Dans tout ce mouvement progressif et réformateur, l'influence des libéraux modérés et laïques était de plus en plus active et prépondérante: «Je leur ai toujours conseillé et je leur conseille toujours, m'écrivait M. Rossi[170], de ne pas se séparer du gouvernement et de ne pas se mêler avec les radicaux. Jusqu'ici ils ont joué la partie avec un calme, une adresse, une clairvoyance admirables. Ils savent bien, eux, ce qu'ils veulent, et ils savent aussi le dissimuler, convaincus que les embarras et les difficultés iront croissant, et que le pape à la fin sera obligé de chercher capacité et force là où ces mérites sont réellement. Le pape n'a rien à craindre; mais les prélats! N'est-ce pas curieux de voir comment la vieille habileté sacerdotale a fini par passer du clergé dans les laïques? Mais le premier a perdu ce que les seconds ont gagné: c'est un maître qui n'a pas seulement communiqué sa science; il l'a donnée.»
[Note 170: Les 30 juillet et 8 août 1847.]
Quelques jours avant de donner aux libéraux laïques romains cet éloge, M. Rossi les avait vus à l'épreuve dans une circonstance délicate, et leur conduite avait justifié son espérance. «Dans ma dépêche du 28 juin dernier, m'écrivait-il le 18 juillet 1847, j'avais l'honneur de faire observer à Votre Excellence que, s'il y avait un jour difficile à passer ici, c'était le 17 juillet, jour anniversaire de l'amnistie proclamée par le pape à son avénement. Il se préparait de grandes fêtes; le pape les avait autorisées. Mais dès le 14 juillet, des bruits sinistres commencèrent à se répandre, et l'alarme devint bientôt générale. Les uns affirmaient que les rétrogrades avaient organisé un complot qui devait éclater d'une manière sanglante au milieu de la fête. On désignait les conspirateurs; on affichait partout leurs noms; on les accusait d'avoir séduit une partie des troupes pontificales, d'avoir armé de stylets un grand nombre d'hommes, dont plusieurs arrivés, disait-on, de la Romagne, et de vouloir provoquer un tumulte pour faire alors main basse sur les libéraux.

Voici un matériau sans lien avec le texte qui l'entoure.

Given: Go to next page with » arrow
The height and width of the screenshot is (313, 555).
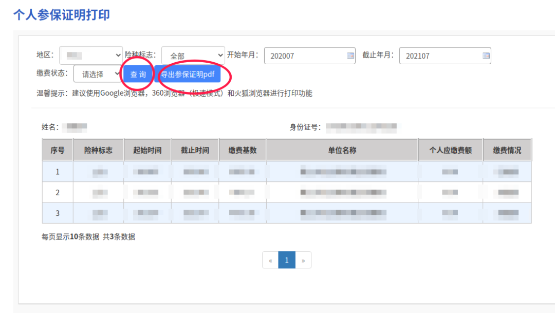Looking at the screenshot, I should 303,260.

«D'autres au contraire accusaient les chefs du parti progressiste d'avoir organisé la fête dans un but révolutionnaire, et de vouloir, ce jour-là, soulever les masses contre les amis de l'ordre et le gouvernement établi.

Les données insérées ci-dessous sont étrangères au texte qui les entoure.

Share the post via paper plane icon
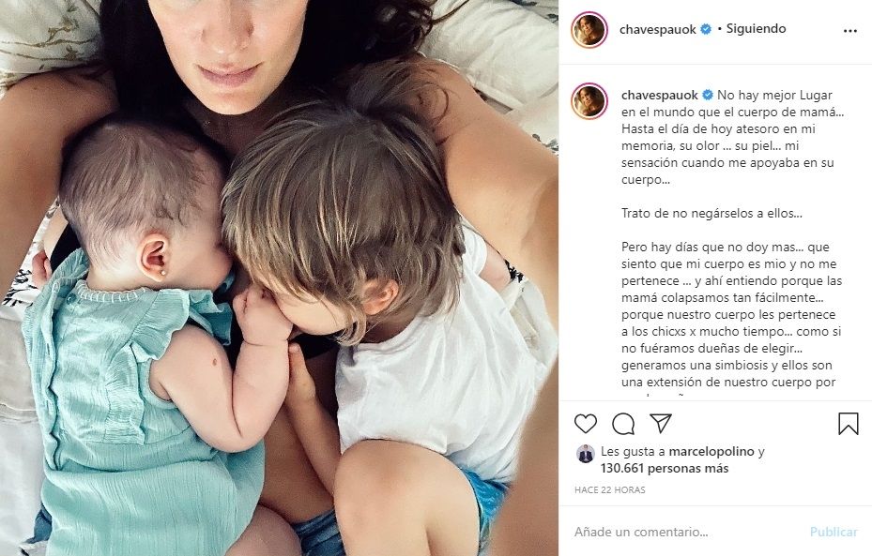 661,423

«A coup sûr, Votre Excellence n'attend pas que je lui dise au juste ce qu'il pouvait y avoir de vrai dans ces accusations réciproques. Elle connaît trop les mensonges, soit stupides, soit calculés, des partis.
«Ce qui est vrai, c'est qu'il y a, dans les deux camps, des têtes exaltées, et quelques hommes sans principes et capables de tout.
«Il est également vrai que l'inertie du gouvernement encourageait les rétrogrades et exaspérait les progressistes. Ceux-ci du moins ne cachaient pas leurs sentiments; ils en faisaient part tous les jours au public par des imprimés clandestins que la police ne savait pas arrêter et que le public dévorait.
«Enfin il est certain que l'alarme était générale et profonde. Dans cet état de choses, dans cet ébranlement des esprits, il aurait suffi, le jour de la fête, d'un cri imprudent ou perfide, d'un accident quelconque, pour faire éclater, même sans projet et sans complot, un grand désordre et peut-être de grands malheurs.
«Le moment était, à mes yeux, décisif, non-seulement pour le présent, mais pour l'avenir. La fête avait été permise par le pape lui-même. Le peuple le savait. La secrétairerie d'État, qui est ici tout le gouvernement, était dans l'interrègne ministériel; le cardinal Gizzi s'était retiré et son successeur, le cardinal Ferretti, n'avait pas encore pris possession. La police s'était annulée. La force publique, comme il arrive toujours quand le pouvoir s'abandonne, flottait incertaine et se demandait où était, pour elle, le chemin du devoir. Les hommes modérés et influents, les conservateurs pouvaient seuls intervenir utilement et prévenir un désordre. C'était le moment de voir s'ils étaient intelligents, fermes, résolus, ou s'ils voulaient, comme dans d'autres pays, se borner, les bras croisés, à de vaines lamentations, et livrer leur pays aux factions. Ils ont agi; ils ont agi spontanément, promptement, habilement. La haute noblesse romaine s'est, dans cette circonstance délicate, montrée active et capable. Je me plais à citer Rospigliosi, Rignano, Aldobrandini, Borghese, Piombino, etc., etc.